One of the advantages of rollbacks is that each player can choose their own input delay.

Now, some people seem to think that if Player A chooses delay 0 and Player B chooses a higher delay like 6, A's delay 0 choice will affect B's experience, giving them more rollbacks or some junk. Or that B's choice will affect A's game.

Lemme explain why that doesn't have to be the case, right quick.

(The unit of time doesn't matter, it could be frames, seconds, cups-of-coffee, fortnights...I'll just call it "time".)

Player A and B are fighting each other.  Player A chose delay 0, and Player B chose delay 4.
The game is at time 10.
Both players provide an input, let's say Player A presses Up and Player B presses Down.
BOTH OF THOSE INPUTS are treated as that player's input for time 10.  B's chosen delay doesn't change this!
The inputs are sent across the network, etc etc.  When Game A gets B's input, Game A rolls back, applies the input, and proceeds as normal.  When Game B gets A's input, Game B rolls back, applies the input, and proceeds as normal.

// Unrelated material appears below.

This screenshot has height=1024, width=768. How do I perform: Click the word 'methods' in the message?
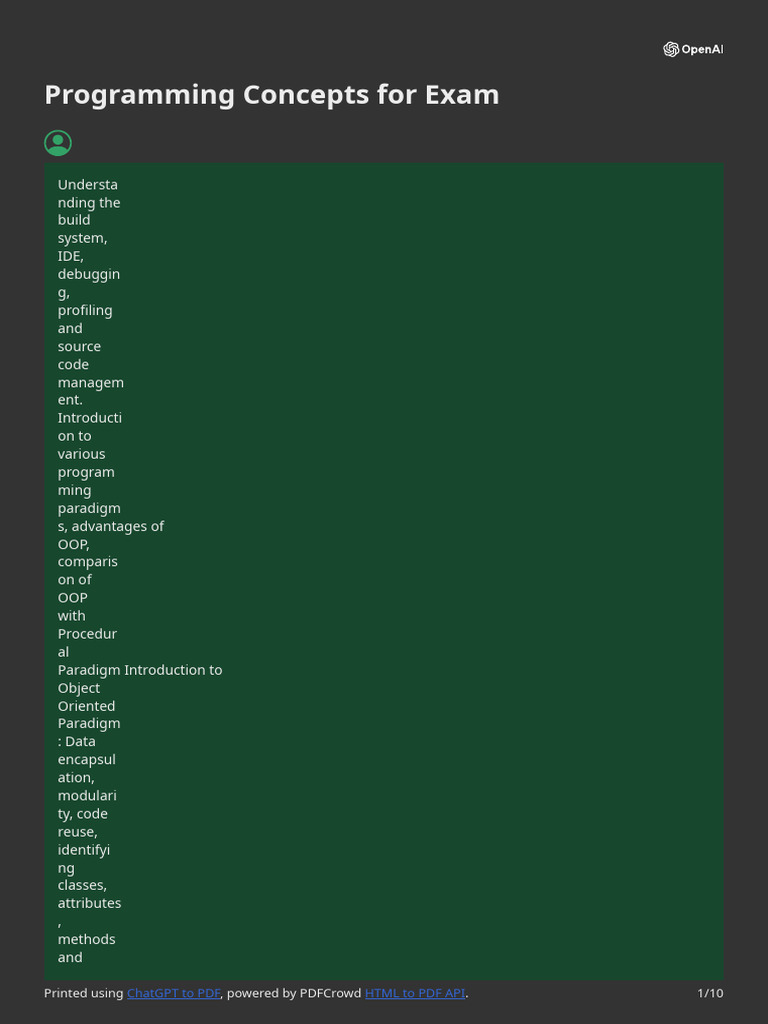click(86, 939)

THE RESULT IS IDENTICAL ON BOTH SIDES.  The game receives data at the same time and processes it the same way for both players, regardless of chosen delay.


So then, what does choosing a delay really do?!

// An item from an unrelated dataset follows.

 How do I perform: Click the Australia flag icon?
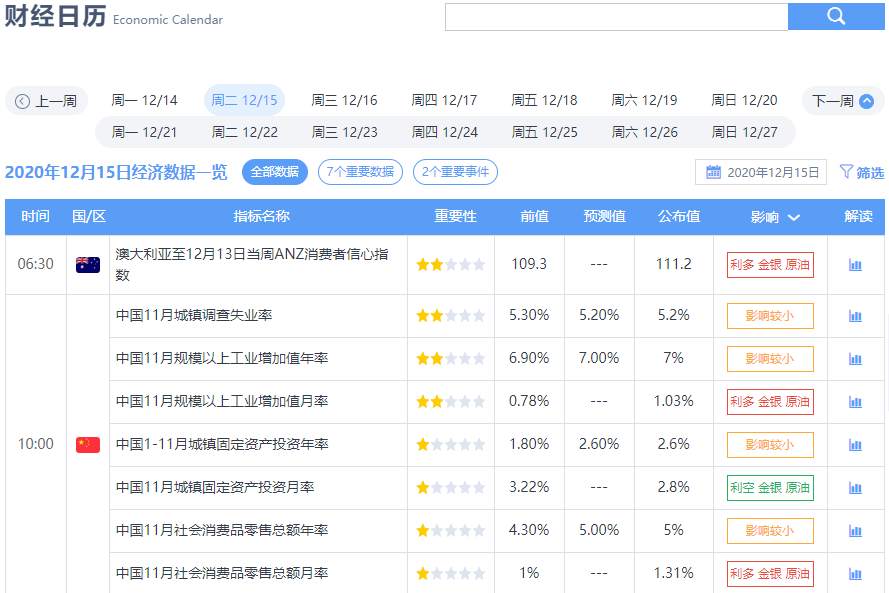[88, 265]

Player B chose delay 4, meaning they are telling the game to delay their inputs by 4 [units of time].

The game can do this two ways!

The first way, the way delay-based netcode works, is by saving a list of inputs and applying B's input from time 10 at time 14.  Presto, it's 4 frames delayed.

The second way, the way only rollback netcode can do it, is by reading the input at time 10 but showing the player the game at time 6, the game state from four [units of time] ago(Rollback netcode can do this because it already saves the game state at each tick, since that is necessary in order to make rollbacks work.)

The result is the same - Player B's inputs are delayed by 4 frames relative to the game that Player B sees.  It doesn't matter if the inputs are held for 4 ticks, or the game is held for 4 ticks, the presentation is indistinguishable.

Here's a game, at time 10:
-------------------------------------------------
 Time |                    |                    |
-------------------------------------------------
   1  |                    |                    |
-------------------------------------------------
   2  |                    |                    |
-------------------------------------------------
   3  |                    |                    |
-------------------------------------------------
   4  |                    |                    |
-------------------------------------------------
   5  |                    |                    |
-------------------------------------------------
   6  |                    | Player B sees this |
-------------------------------------------------
   7  |                    |                    |
-------------------------------------------------
   8  |                    |                    |
-------------------------------------------------
   9  |                    |                    |
-------------------------------------------------
  10  | Player A sees this |                    | <- CURRENT
-------------------------------------------------

Both players provide the input for time 10, but because Player B's delay is set higher, they're seeing the game at an earlier state.


Then why would I choose higher delay at all?


As I've covered before, the reason for choosing a higher delay is that you will get fewer rollbacks if you choose a delay that's close to the actual internet lag between players.  With Player B's game 4 ticks behind, if the late inputs arrive for Player B at times 8/9/10, they will not see any rollbacks when the game "adjusts the past" after time 7.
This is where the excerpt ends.